_EXERCISE DIRECTIONS_
Take each line below that has "Show" and copy it.
====
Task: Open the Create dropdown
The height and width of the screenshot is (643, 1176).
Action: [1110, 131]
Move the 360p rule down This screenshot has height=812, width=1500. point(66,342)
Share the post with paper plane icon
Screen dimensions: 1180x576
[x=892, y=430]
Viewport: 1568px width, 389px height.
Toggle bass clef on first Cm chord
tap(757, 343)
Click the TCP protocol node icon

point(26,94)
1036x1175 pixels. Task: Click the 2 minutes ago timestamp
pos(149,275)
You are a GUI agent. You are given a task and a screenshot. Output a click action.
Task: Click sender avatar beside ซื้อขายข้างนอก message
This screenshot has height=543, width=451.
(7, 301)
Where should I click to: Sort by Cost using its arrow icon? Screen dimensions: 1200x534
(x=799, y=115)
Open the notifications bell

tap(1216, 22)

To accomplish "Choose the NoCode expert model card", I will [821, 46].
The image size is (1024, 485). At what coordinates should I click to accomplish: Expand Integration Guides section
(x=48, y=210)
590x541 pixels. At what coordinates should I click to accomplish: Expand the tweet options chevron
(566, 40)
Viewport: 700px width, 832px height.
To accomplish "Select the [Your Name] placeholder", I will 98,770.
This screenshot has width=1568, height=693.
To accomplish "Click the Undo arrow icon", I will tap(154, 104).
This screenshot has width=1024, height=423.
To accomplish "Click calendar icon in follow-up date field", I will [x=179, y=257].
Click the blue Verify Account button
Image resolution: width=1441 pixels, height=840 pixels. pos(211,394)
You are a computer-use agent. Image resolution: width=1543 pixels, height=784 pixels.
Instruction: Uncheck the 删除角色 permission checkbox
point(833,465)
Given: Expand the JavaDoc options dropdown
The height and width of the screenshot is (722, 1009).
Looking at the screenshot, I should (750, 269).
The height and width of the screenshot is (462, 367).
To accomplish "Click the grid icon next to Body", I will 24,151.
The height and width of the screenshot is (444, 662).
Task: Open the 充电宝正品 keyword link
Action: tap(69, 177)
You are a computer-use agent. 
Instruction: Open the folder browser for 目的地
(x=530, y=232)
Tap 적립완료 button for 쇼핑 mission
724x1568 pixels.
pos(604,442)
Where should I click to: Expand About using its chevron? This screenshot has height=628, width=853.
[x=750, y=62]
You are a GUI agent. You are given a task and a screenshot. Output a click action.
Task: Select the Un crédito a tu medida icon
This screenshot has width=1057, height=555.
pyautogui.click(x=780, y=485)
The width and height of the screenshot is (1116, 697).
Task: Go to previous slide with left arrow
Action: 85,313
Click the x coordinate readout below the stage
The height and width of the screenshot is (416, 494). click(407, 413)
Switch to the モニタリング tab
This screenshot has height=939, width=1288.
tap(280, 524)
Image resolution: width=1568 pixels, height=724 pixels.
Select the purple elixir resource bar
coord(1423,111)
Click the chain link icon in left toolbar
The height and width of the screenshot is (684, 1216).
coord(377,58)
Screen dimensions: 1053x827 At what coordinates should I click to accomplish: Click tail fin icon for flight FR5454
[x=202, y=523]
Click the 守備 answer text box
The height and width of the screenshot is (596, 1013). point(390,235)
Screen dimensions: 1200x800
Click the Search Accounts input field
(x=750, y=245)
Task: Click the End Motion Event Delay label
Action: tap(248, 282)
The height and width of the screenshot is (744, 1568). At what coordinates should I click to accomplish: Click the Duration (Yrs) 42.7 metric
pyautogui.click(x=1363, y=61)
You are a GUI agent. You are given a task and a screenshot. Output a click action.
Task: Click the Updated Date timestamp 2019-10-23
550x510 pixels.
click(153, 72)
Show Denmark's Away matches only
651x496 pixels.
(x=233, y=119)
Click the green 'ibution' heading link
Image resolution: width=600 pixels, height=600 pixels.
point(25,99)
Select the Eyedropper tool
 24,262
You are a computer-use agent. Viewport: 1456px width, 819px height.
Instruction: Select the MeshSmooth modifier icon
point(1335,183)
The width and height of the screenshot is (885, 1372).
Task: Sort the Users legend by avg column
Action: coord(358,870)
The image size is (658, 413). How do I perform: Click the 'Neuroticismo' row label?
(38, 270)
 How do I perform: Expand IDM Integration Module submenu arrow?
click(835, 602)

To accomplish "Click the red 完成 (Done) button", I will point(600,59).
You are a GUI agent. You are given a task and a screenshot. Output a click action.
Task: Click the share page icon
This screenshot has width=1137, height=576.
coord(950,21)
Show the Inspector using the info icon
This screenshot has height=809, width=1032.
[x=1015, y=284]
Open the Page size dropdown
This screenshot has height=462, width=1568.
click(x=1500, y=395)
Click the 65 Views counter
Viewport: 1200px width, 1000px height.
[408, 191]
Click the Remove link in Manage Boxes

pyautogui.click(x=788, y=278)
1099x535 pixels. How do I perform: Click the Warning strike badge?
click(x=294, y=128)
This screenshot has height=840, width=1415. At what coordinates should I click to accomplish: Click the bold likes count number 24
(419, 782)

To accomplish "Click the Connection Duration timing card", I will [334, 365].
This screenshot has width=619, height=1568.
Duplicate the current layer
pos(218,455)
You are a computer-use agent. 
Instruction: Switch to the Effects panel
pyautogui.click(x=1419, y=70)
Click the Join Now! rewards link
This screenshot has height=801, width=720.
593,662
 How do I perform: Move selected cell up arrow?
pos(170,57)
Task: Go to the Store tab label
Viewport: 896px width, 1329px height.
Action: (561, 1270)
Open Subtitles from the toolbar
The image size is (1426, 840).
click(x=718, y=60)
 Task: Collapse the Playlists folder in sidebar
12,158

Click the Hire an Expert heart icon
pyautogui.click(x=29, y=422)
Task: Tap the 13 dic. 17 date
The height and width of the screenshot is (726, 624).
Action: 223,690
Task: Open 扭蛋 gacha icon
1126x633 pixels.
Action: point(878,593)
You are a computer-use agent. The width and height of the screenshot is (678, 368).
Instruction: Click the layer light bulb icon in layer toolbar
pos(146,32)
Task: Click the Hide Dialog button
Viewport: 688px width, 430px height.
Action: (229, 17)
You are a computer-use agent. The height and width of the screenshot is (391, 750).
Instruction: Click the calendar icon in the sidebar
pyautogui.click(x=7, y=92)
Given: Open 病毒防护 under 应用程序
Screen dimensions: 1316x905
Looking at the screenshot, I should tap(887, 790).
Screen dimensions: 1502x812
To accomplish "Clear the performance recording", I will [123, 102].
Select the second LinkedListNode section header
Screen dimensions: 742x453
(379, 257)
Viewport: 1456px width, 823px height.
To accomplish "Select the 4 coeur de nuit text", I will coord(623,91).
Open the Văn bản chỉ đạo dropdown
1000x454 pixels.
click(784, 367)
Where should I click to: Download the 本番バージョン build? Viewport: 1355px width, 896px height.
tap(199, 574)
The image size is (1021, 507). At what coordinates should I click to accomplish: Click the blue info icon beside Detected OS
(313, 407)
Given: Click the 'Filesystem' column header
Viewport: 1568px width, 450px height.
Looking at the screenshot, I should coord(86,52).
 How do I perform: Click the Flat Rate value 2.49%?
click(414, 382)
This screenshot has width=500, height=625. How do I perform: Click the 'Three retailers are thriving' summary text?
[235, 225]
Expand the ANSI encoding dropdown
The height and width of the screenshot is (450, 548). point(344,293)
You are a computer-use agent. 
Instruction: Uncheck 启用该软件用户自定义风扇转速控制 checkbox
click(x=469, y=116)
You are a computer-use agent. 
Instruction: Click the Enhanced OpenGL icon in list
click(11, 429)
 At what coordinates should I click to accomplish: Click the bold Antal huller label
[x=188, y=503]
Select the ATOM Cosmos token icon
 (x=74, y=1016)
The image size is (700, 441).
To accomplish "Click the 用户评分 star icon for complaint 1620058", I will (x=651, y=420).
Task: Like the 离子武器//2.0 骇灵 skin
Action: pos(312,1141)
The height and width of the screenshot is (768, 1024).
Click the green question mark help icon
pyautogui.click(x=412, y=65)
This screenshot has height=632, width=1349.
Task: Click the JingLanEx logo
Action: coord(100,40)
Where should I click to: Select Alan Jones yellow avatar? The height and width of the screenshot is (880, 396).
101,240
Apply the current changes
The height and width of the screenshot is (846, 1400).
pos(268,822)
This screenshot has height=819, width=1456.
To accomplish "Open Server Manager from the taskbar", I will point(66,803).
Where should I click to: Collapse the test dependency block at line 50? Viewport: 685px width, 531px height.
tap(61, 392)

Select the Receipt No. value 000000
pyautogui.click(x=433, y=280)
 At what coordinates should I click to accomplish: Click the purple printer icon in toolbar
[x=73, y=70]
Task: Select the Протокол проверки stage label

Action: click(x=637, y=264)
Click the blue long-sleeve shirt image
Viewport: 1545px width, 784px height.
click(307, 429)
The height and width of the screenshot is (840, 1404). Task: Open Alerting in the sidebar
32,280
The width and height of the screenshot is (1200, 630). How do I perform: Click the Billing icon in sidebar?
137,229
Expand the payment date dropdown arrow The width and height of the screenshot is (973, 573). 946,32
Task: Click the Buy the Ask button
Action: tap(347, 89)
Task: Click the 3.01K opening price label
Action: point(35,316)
====
_COMPLETED TASK_
Show Denmark's Away matches only
Show the Inspector using the info icon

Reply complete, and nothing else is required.